Ramzi Arefa a été identifié comme un suspect dans l'enquête car c'est à lui que Mohamed Lahouaiej-Bouhlel, l'auteur de l'attentat, a envoyé ses derniers sms quelques minutes avant de passer à l'acte sur la Promenade des Anglais. Dans ces deux sms, on pouvait lire : "Salam Ramzy, je suis passé tout à l'heure au taxiphone 16 rue Marceau je t'ai pas trouvé Je voulais te dire que le pistolet que tu m'as donné hier c'est très bien, alors on ramène 5 de chez ton copain 7 rue Miollis, 5è étage c'est pour Choukri et ses amis" et "Ils sont prêts pour le mois prochain".
Depuis le début du procès, Ramzi Arefa reconnaît qu'il a vendu une arme à Mohamed Lahouaiej-Bouhlel mais nie totalement avoir été au courant de tout projet terroriste. D'ailleurs, le parquet national anti-terroriste a demandé mardi 6 décembre à la cour d'assises d'abandonner la notion de "terroriste" dans cette association de malfaiteurs pour laquelle il est poursuivi.
Une radicalisation qui ne pouvait pas être repérée
Pour son avocate, Maître Adélaïde Jacquin, l'aspect terroriste de cette association de malfaiteurs doit être retiré des poursuites contre son client, notamment car il n'a pas pu percevoir la radicalisation de Mohamed Lahouaiej-Bouhlel. Elle a rappelé que lors de son témoignage, François Hollande avait indiqué que cet homme n'avait pas été identifié comme pouvant passer à l'acte. De même, un enquêteur de la DGSI avait expliqué que les changements d'attitude du terroriste étaient des "signaux faibles" qui ne pouvaient pas forcément être repérés avant les faits.
De toute façon, elle assure que son client n'était pas proche du terroriste et encore moins des deux autres hommes accusés de faire partie de cette association de malfaiteurs terroristes, Mohamed Ghraieb et Chokri Chafroud. Entre Ramzi Arefa et ces deux hommes, il n'y a pas de photographies les montrant ensemble, ni même d'appels téléphoniques.

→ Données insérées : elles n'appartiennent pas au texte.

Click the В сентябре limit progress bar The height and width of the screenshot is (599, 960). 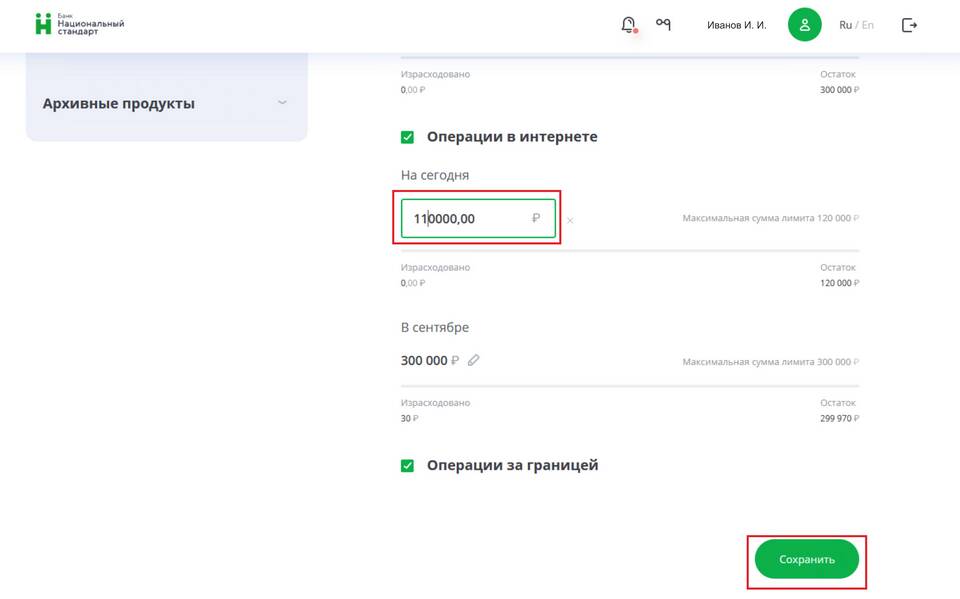click(x=630, y=386)
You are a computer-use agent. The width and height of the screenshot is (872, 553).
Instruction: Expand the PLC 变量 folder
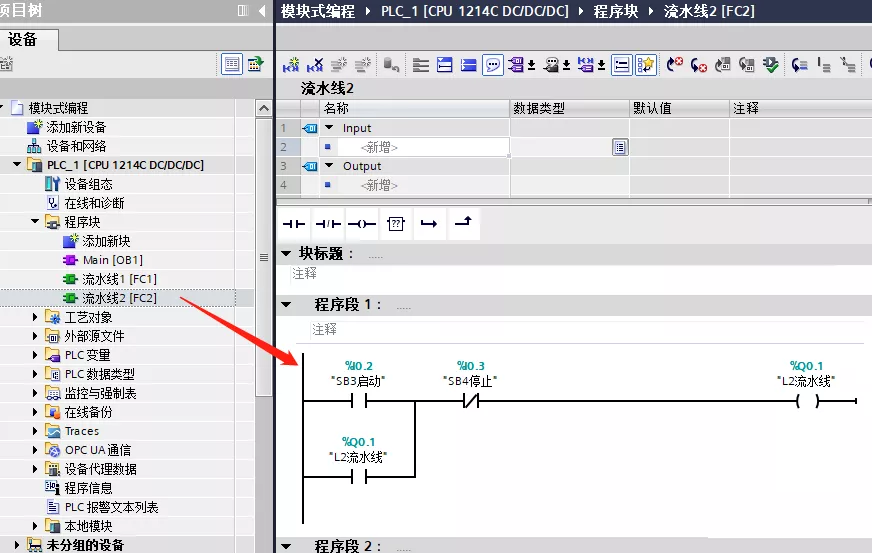36,355
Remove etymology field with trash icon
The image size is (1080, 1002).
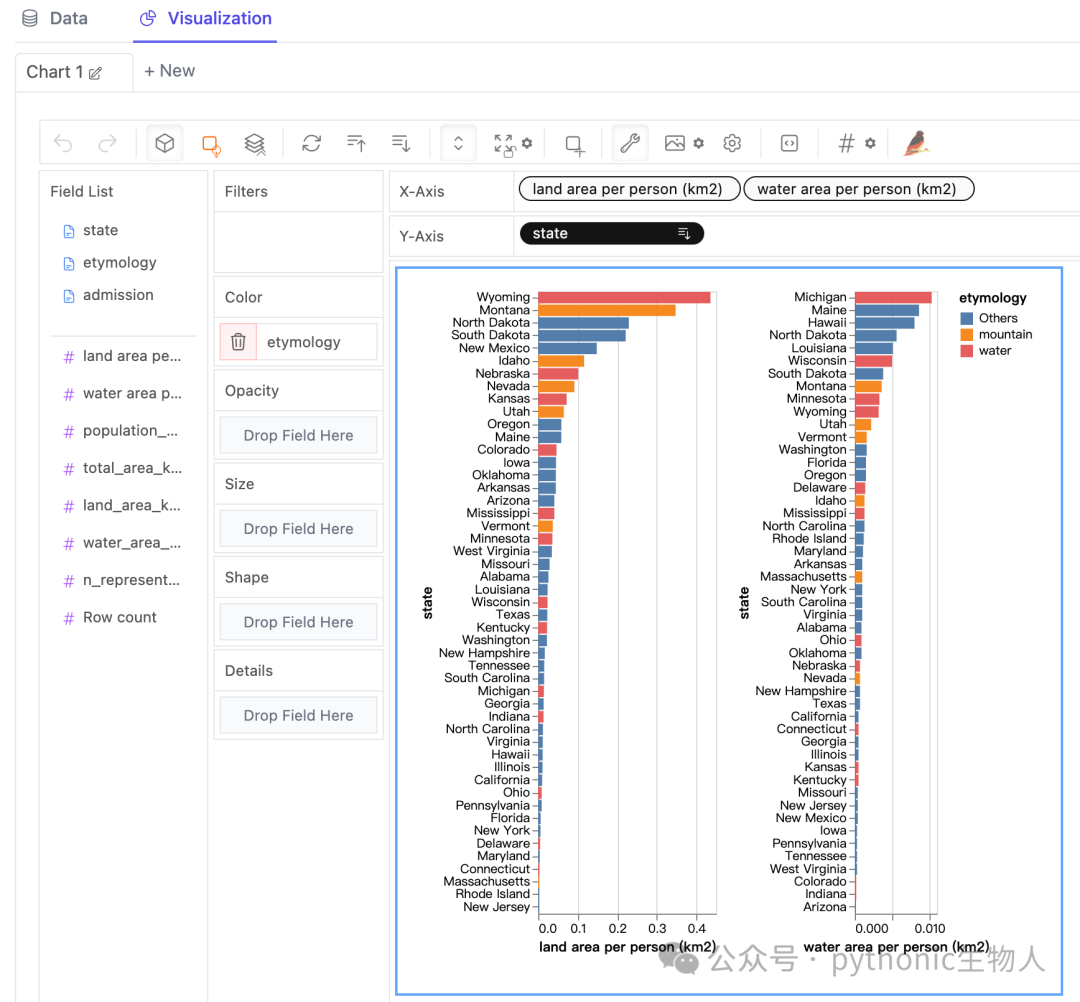tap(238, 342)
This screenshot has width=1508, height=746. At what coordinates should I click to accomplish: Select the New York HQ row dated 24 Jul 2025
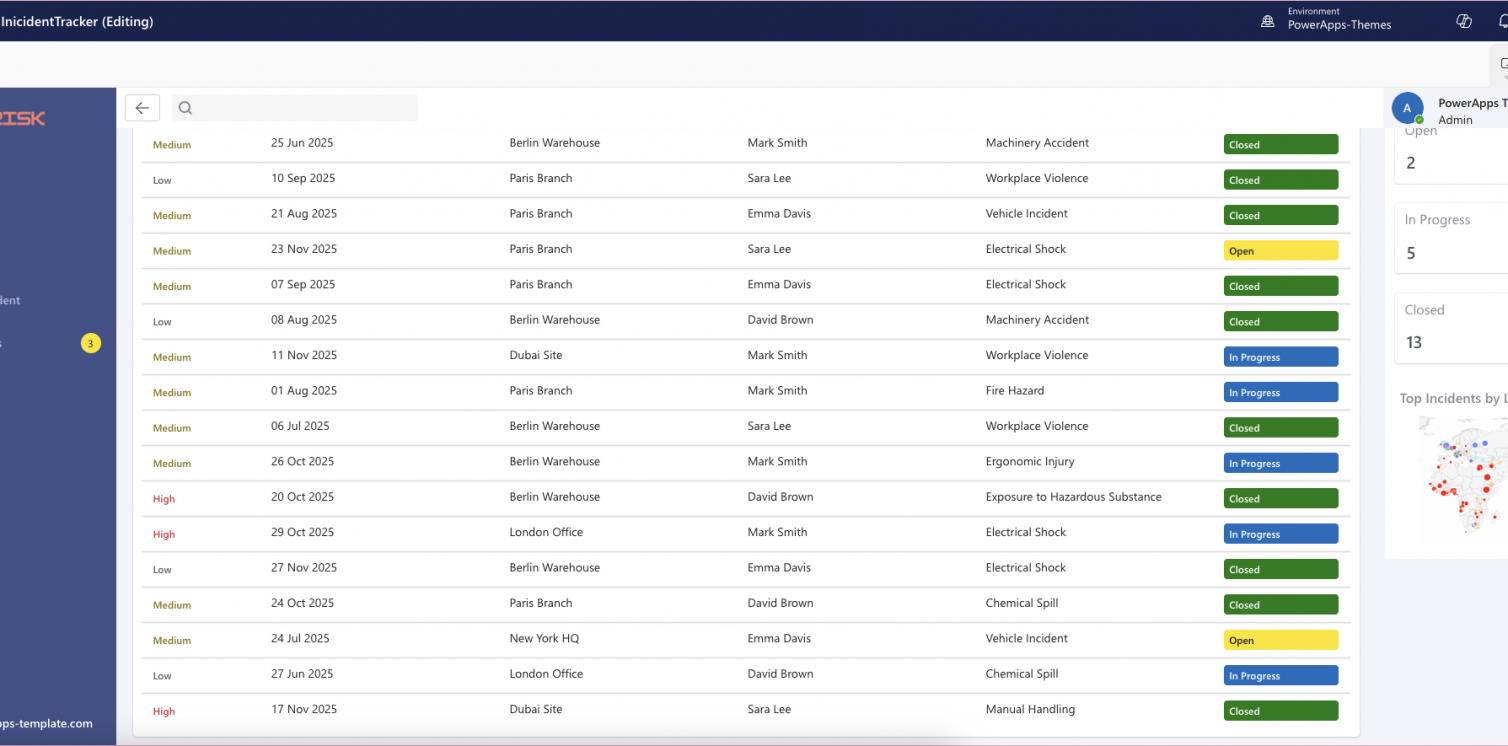click(x=700, y=638)
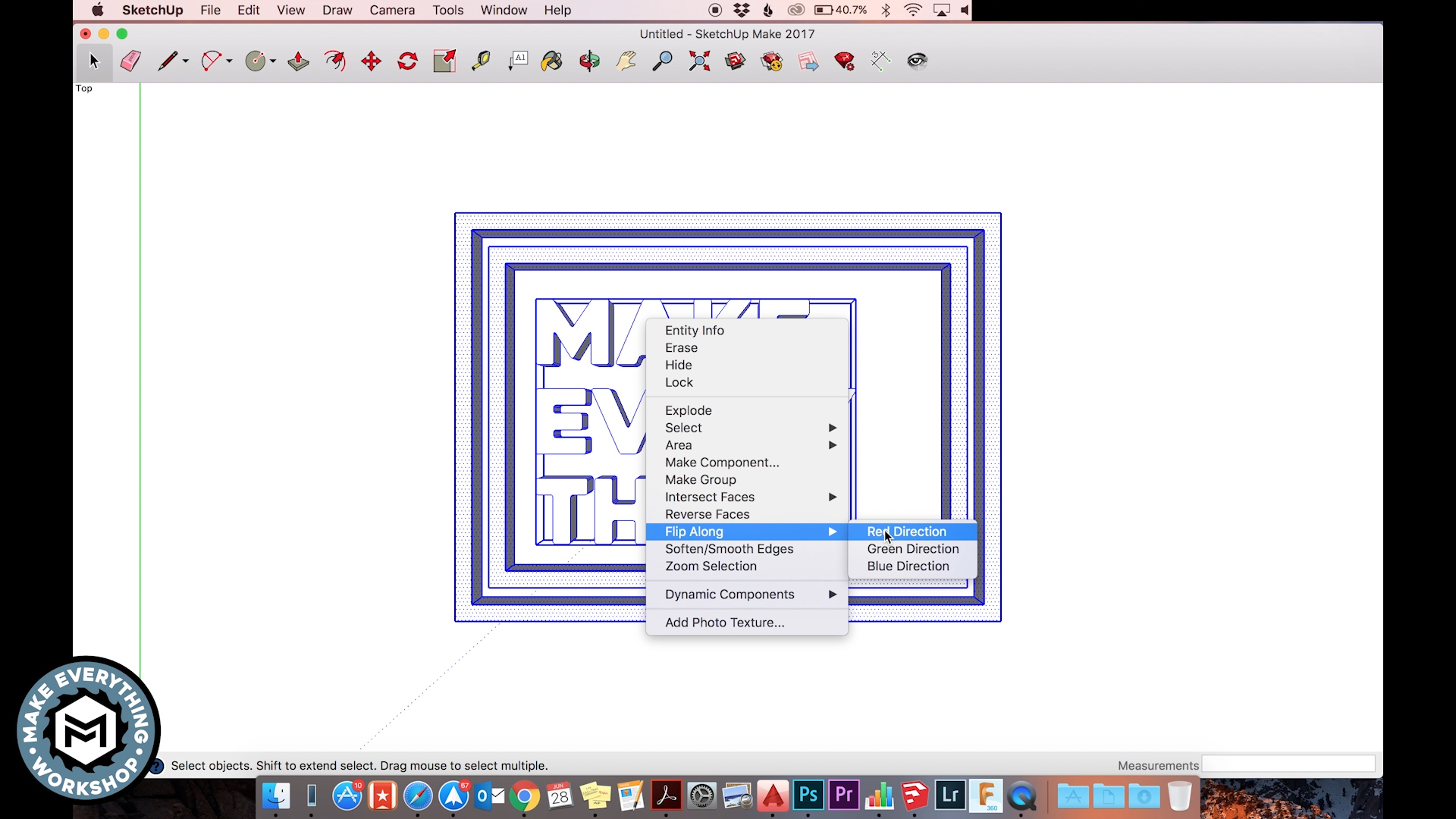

Concernant sa relation avec Mohamed Lahouaiej-Bouhlel, c'était un "lien d'affaires", pour la vente de cocaïne puis d'une arme, indique-t-elle. Elle rappelle : ils n'ont jamais pris de café ensemble ou même vraiment discuté. L'ensemble de leurs conversations téléphoniques dure moins de 8 minutes au total et ils se sont rencontrés une dizaine de fois. "Ça devrait suffire pour considérer que Ramzi Arefa ne pouvait pas connaître la radicalisation de Mohamed Lahouaiej-Bouhlel", conclut-elle.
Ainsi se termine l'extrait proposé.